• Breaking News

    Microsoft May Be Producing Its Own Branded Smartphone In 2011

    Microsoft may roll out its own Nexus One competitor next year, according to a Northeast Securities analyst who reportedly discussed the possibility of a branded phone with Microsoft's suppliers and design partners.

    As reported by TheStreet.com and other sources, analyst Ashok Kumar suggested that a branded phone would roll out early in 2011, manufactured by Asustek Computer. The device would presumably run Microsoft's new smartphone operating system, Windows Phone 7, which the company unveiled in a Feb. 15 press conference during the Mobile World Congress in Barcelona, Spain.

    Scuttlebutt about a Microsoft-branded smartphone has been longstanding, even before competitors such as Google began introducing their own devices into the wild. In September 2009, I asked Microsoft about the rumor that it would introduce two branded smartphones early in 2010, which the company refused to comment on and which never came to pass. Even before that, in April, Microsoft responded to rumors that it was developing a smartphone with Verizon (code-named Pink) with a curt declaration that it was "not going into the phone hardware business."
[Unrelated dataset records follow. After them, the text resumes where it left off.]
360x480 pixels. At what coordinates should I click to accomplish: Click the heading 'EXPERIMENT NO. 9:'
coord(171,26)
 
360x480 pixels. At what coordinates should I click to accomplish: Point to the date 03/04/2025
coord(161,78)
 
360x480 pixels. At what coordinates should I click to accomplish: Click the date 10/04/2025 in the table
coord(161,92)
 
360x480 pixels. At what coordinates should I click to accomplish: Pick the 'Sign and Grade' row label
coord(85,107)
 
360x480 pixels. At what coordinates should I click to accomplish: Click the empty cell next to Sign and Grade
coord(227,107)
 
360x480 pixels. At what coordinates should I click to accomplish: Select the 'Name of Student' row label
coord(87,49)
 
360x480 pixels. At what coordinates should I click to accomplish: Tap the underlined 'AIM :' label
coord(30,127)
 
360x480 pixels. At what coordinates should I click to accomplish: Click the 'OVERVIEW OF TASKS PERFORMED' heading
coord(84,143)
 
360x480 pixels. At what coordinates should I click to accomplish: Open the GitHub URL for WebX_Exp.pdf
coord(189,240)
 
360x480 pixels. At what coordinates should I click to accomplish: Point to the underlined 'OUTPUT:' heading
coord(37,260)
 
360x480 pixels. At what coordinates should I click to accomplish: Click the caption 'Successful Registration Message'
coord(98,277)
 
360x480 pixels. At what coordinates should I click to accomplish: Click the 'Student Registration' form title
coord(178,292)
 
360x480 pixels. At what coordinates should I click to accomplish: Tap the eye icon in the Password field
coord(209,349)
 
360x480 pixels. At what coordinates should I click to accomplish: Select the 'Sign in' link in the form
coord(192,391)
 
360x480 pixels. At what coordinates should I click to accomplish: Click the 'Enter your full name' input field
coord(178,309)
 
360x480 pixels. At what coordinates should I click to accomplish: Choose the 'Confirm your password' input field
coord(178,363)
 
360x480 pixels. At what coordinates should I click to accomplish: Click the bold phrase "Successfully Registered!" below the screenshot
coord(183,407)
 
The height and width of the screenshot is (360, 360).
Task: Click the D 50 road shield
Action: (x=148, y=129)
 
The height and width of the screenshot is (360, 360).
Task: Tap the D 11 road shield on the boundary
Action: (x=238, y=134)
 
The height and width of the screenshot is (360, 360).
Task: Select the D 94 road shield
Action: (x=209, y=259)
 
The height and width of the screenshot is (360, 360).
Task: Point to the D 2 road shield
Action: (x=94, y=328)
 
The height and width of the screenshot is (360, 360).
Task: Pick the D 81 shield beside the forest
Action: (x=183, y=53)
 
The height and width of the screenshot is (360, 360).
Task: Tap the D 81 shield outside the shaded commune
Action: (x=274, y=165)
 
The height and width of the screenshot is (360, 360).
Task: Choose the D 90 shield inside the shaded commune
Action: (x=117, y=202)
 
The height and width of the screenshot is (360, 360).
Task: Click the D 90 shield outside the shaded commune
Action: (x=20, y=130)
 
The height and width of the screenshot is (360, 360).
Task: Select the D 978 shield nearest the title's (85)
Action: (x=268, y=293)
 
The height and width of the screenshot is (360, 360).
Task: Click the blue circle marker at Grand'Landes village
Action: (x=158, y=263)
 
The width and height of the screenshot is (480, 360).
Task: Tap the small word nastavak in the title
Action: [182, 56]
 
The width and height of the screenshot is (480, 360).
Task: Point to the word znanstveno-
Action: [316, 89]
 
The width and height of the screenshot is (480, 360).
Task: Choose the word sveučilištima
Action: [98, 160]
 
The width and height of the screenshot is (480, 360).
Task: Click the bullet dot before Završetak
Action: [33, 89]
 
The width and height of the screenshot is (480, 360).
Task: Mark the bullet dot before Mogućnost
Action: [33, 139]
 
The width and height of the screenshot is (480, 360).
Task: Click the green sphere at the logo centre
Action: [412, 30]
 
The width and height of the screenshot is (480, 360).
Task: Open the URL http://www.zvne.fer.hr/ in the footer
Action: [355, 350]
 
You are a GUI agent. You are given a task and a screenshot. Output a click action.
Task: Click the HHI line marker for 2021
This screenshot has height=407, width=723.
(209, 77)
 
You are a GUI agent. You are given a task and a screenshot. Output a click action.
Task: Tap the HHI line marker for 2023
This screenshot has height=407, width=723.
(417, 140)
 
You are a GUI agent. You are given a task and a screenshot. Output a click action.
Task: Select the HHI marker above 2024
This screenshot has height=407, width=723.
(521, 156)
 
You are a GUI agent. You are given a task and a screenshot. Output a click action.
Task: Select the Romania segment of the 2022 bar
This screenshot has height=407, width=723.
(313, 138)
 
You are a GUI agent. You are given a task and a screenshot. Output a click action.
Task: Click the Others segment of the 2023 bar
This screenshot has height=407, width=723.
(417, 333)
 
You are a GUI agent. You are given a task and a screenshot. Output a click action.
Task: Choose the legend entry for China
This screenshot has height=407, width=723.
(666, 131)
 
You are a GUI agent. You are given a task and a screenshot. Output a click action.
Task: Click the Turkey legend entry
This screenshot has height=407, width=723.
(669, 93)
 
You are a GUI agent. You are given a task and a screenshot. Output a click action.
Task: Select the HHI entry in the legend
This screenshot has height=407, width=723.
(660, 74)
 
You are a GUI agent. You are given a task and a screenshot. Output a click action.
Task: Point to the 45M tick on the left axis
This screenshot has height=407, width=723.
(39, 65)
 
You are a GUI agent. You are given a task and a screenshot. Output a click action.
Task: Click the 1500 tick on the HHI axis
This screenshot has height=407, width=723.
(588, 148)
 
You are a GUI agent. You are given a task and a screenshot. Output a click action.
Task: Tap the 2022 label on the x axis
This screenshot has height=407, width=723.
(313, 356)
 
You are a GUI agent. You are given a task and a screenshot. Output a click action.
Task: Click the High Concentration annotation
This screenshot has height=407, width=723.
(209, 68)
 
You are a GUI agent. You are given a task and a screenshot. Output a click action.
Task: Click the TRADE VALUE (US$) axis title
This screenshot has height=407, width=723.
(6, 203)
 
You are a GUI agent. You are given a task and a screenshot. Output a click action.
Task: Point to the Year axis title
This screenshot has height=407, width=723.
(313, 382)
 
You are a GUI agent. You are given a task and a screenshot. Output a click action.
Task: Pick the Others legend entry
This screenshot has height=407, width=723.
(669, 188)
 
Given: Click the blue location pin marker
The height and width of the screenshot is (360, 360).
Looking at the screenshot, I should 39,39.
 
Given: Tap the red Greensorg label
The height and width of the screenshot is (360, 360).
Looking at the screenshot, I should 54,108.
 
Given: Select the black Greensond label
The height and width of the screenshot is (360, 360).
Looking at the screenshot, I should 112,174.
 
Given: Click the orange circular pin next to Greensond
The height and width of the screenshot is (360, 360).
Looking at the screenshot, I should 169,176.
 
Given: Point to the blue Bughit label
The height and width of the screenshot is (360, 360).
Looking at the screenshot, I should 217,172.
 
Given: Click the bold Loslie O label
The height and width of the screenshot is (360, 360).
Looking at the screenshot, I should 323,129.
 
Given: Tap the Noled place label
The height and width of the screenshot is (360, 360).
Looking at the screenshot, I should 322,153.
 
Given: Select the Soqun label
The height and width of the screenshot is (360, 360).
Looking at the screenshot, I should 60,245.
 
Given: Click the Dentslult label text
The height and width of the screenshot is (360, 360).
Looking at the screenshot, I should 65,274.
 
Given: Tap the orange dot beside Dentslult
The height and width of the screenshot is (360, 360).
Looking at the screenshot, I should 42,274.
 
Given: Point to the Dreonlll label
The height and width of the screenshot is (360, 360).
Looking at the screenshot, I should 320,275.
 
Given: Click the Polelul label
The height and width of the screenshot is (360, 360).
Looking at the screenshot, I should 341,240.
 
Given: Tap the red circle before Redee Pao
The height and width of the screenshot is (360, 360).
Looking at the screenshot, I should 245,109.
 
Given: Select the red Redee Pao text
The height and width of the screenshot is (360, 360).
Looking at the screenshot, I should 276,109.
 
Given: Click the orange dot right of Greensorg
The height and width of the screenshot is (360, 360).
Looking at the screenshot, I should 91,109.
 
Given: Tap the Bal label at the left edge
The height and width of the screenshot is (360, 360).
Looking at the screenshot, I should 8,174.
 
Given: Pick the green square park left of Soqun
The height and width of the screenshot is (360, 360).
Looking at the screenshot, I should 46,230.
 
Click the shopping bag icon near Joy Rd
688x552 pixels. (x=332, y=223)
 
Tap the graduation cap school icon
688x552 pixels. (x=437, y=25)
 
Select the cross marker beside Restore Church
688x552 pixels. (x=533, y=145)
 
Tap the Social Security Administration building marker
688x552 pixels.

    Doubtlessly the rumors of a branded smartphone will persist until Microsoft actually makes an official announcement. In the meantime, though, the company probably has far more pressing issues to deal with in the mobile space. For starters, it'll need to convince developers that the Windows Phone7 Series is a platform worth developing for, despite the rise in Google Android and other competitors; it'll also need to convince the enterprise and small and midsize businesses that the new smartphone OS will meet their needs, despite its ultraconsumer sheen and focus; and lastly, it'll need to work with manufacturers to get the actual devices onto store shelves by holiday 2010, as Microsoft CEO Steve Ballmer predicted.

    Those are tall orders for any company, even a particularly large one like Microsoft. And Redmond's future in the mobility space probably dictates that it focus on those goals first before devoting energies to a branded device.